Work to complete
Please make an exact copy of the lines from the one holding "The image size" through the end of the data, both ends included, with no pictures.

----- Provided material -----

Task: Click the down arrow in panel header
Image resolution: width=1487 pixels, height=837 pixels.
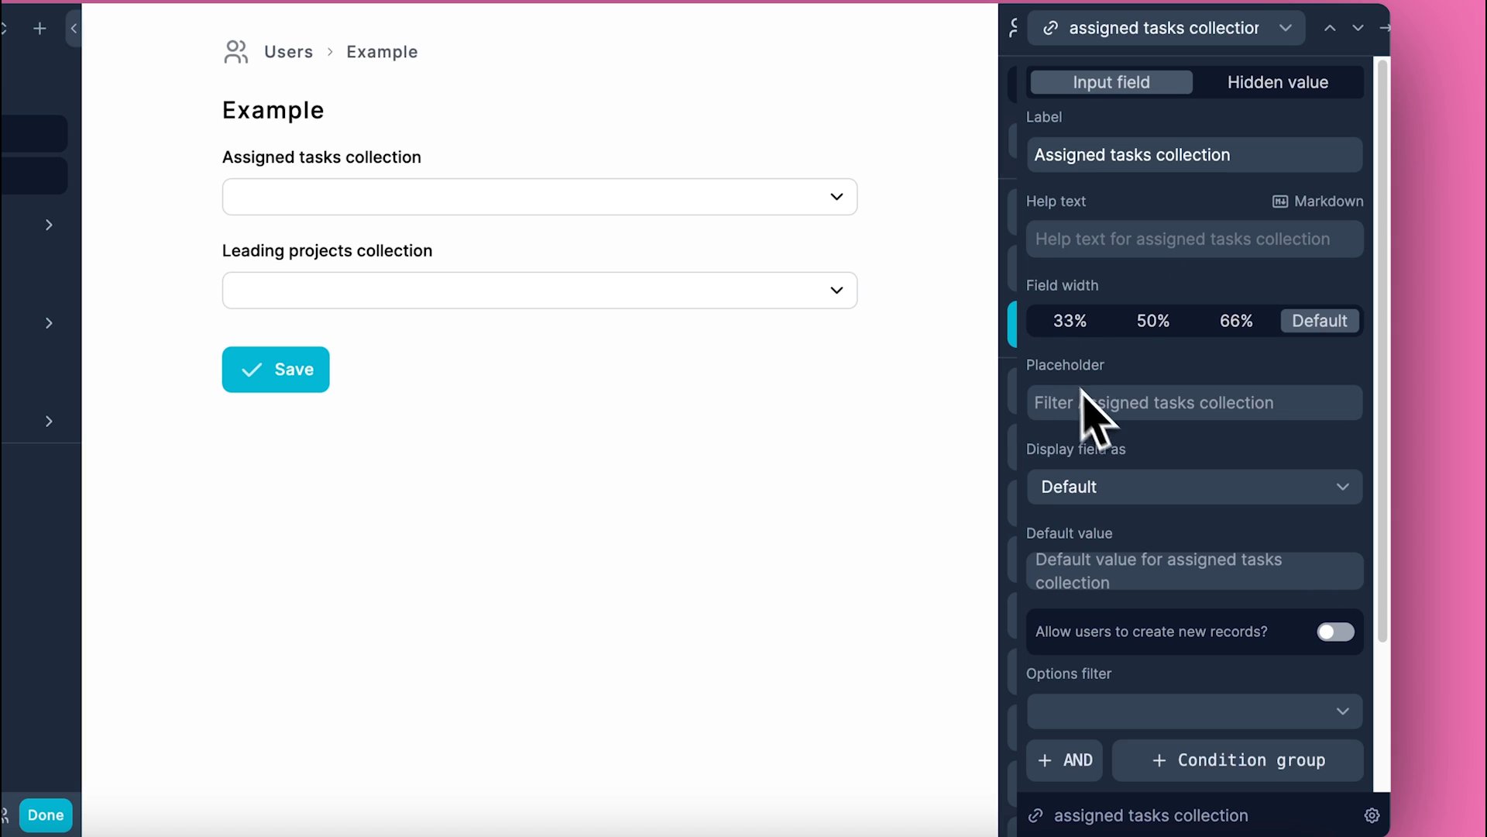Action: (1358, 28)
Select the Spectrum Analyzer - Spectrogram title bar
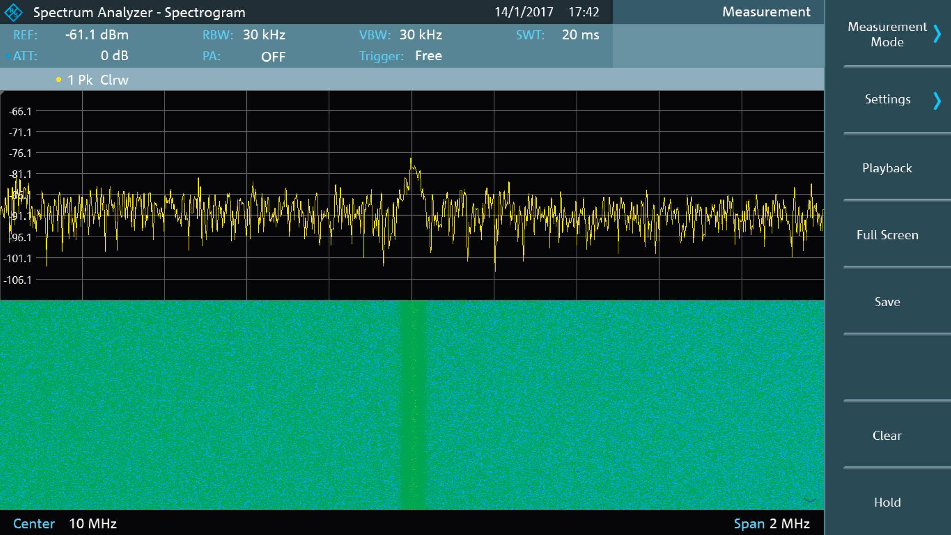951x535 pixels. tap(139, 12)
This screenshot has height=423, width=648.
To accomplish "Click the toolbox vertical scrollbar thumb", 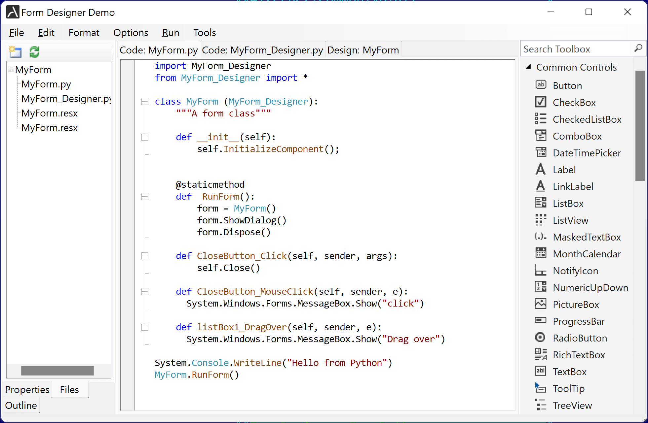I will point(640,125).
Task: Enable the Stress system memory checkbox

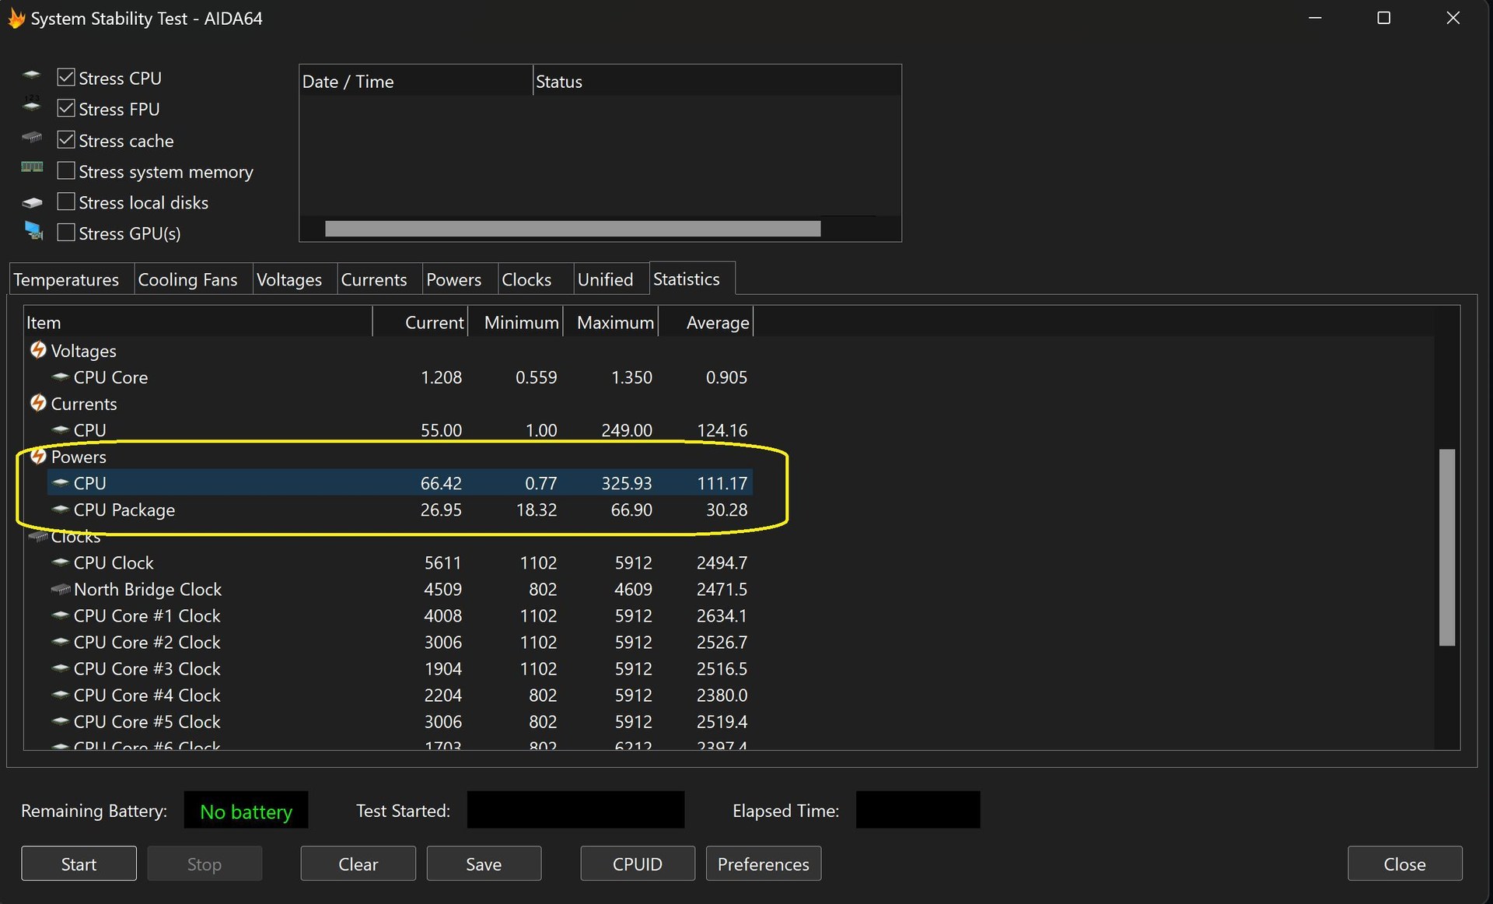Action: (66, 171)
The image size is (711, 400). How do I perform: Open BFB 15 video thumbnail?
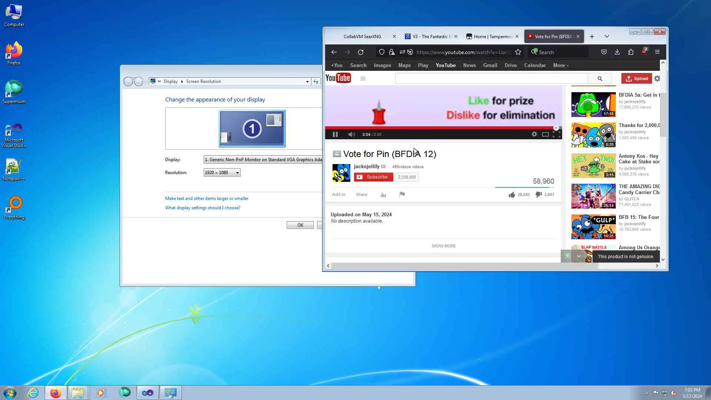[593, 227]
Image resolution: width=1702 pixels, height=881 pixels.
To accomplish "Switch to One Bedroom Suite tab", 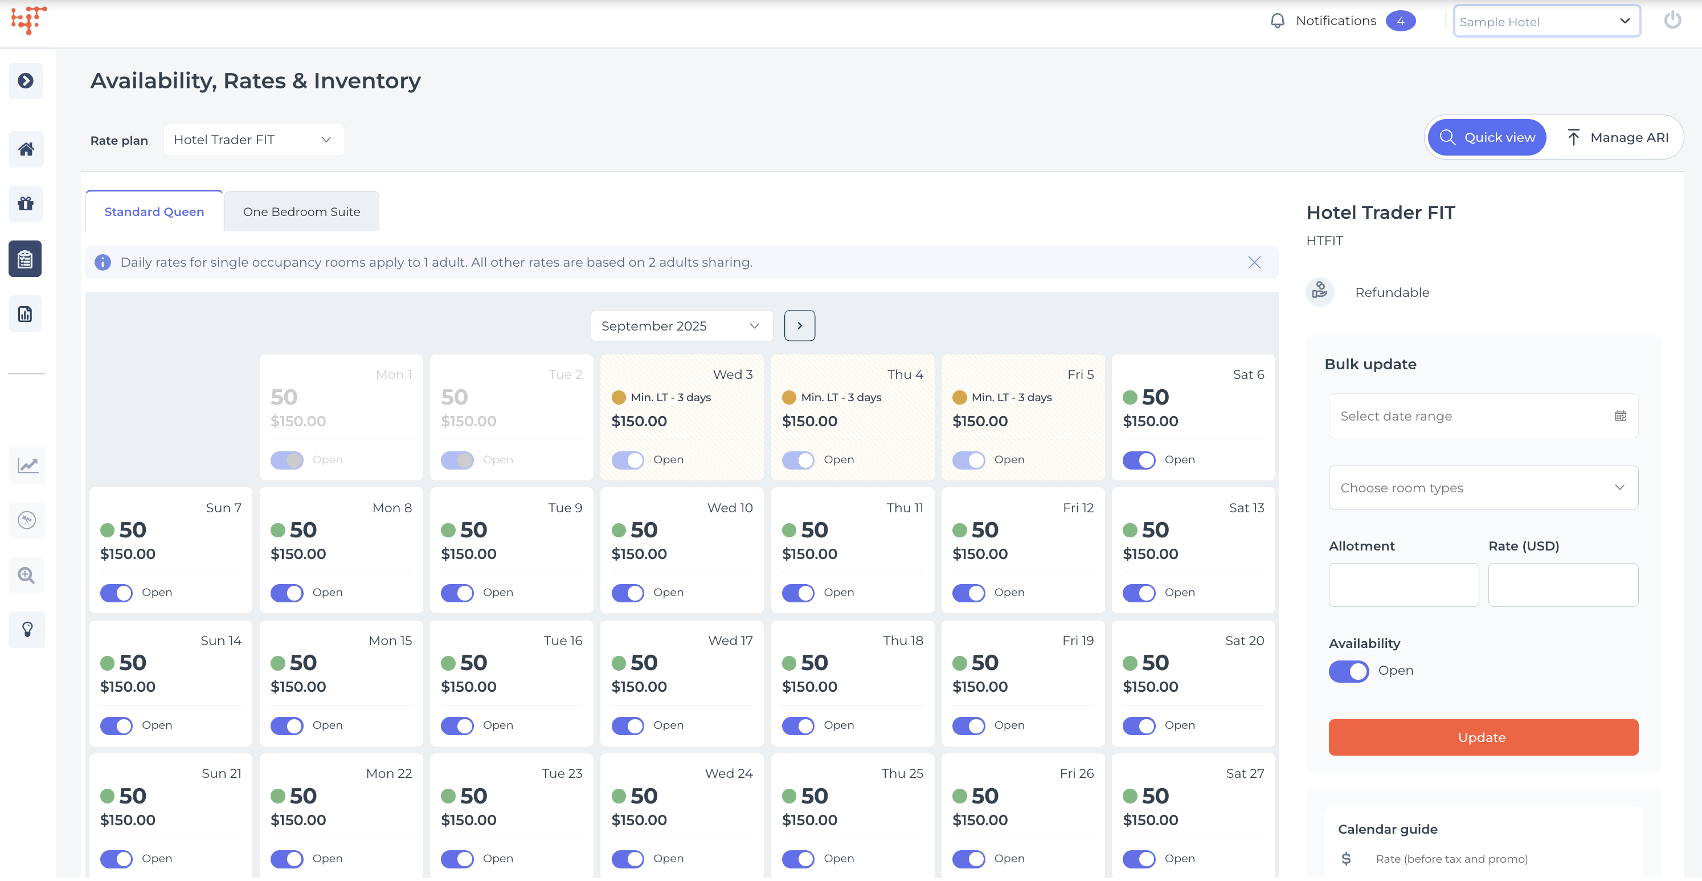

-----

Output below
The image size is (711, 400). How do I perform: Open BFB 15 video thumbnail?
[593, 227]
Image resolution: width=1702 pixels, height=881 pixels.
To accomplish "Switch to One Bedroom Suite tab", 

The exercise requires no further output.